7) Caffeine Apply a drop of caffeine and observe any direct effects on microcirculation.
8) Adenosine In the central nervous system high adenosine levels are associated with sleepiness. Caffeine blocks adenosine receptors, which is why caffeine is a central stimulant. Apply a drop of adenosine to your frog tongue, observe any effects over the next minute or so, then apply a drop of caffeine.
9) Histamine (H), Cimetidine (Tagamet), and Diphenhydramine (Benadryl) Histamine is a potent local vasodilator and vasopermeator, released from mast cells and basophilic white blood cells as part of the inflammatory response. Diphenhydramine blocks the H1 receptors which mediate this response. Cimetidine blocks H2 receptors, which are not involved. Apply a drop of histamine solution, and observe for about 1 minute, or until a clear dilatory effect has taken place. Apply a drop of cimetidine. There should be little effect. Now apply a drop of diphenhydramine solution. The effect should be immediate and dramatic.
Q4: Do all of your observed chemical/drug effects agree with what you might have predicted, given the known effects?

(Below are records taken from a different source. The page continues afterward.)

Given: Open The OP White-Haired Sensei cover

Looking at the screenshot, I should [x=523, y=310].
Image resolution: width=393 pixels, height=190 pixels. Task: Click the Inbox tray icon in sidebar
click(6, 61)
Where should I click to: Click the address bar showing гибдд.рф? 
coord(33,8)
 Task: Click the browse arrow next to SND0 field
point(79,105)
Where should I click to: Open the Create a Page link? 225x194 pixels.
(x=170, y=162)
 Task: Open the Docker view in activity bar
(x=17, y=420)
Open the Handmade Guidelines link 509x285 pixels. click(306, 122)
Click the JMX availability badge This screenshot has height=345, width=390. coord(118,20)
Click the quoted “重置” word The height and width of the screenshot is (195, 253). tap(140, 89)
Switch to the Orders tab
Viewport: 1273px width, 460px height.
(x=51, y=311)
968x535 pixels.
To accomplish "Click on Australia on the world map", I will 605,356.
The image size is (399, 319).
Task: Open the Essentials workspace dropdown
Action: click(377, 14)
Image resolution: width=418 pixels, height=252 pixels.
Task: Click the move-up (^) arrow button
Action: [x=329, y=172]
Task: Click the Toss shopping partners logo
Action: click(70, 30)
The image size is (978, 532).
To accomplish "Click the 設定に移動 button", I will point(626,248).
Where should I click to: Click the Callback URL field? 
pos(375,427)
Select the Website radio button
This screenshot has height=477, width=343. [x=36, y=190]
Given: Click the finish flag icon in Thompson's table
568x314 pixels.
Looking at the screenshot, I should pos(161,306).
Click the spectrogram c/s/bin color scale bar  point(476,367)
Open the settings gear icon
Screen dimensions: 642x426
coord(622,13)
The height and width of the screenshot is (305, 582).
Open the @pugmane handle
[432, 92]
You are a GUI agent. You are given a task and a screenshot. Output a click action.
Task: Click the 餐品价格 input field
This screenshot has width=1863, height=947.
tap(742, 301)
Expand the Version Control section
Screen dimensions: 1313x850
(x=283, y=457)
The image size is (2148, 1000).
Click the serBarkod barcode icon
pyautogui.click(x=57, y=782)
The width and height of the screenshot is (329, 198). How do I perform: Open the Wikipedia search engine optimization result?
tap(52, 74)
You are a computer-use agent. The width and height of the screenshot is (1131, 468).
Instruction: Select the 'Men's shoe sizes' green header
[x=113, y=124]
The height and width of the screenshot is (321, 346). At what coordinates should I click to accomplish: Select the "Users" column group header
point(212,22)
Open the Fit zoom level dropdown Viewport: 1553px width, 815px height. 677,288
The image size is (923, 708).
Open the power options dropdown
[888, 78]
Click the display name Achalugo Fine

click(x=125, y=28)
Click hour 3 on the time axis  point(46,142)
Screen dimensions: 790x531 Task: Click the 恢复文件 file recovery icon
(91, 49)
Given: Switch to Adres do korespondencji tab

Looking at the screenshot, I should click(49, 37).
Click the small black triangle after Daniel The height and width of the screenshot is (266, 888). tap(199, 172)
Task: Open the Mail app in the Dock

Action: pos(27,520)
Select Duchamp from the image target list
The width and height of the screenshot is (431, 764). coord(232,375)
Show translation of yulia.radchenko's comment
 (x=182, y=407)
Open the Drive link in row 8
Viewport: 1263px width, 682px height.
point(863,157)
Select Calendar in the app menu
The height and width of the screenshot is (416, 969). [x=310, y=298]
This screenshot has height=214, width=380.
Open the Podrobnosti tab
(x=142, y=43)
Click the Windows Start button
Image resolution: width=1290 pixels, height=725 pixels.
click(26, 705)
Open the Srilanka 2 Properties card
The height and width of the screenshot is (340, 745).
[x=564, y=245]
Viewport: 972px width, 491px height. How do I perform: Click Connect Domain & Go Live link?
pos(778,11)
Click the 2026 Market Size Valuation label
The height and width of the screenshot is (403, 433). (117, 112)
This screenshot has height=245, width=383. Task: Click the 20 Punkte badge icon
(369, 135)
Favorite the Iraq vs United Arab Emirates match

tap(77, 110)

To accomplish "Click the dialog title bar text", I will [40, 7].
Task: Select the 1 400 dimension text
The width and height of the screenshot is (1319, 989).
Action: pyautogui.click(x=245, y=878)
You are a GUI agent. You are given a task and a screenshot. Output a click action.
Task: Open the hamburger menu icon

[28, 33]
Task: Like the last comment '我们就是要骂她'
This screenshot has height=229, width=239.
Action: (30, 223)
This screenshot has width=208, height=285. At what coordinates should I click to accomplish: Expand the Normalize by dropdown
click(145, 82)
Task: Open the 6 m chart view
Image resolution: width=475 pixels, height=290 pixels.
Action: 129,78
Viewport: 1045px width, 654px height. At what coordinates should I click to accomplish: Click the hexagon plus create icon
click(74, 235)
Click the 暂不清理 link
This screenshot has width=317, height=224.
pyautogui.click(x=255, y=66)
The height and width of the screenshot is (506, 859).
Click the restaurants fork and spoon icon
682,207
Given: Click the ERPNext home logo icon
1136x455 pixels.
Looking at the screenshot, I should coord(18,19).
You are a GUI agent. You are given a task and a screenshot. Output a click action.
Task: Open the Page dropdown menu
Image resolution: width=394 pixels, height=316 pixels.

Can you account for any deviations of your results from your predictions?
D. Finishing Up
If you have time, and if your frog tongue is still viable, you may repeat any of the chemical applications which produced unexpected results. When you are through with the experiment, detach and dispose of the frog, and clean off the frog board, microscope, and table. THOROUGHLY WASH YOUR HANDS AFTER YOU HAVE FINISHED CLEANING UP.
III. PREPARATION OF THE LAB DATA SHEET
There is no data sheet for this laboratory, but questions from this lab may appear on the lab final. After we finish the review, you should go home. Really.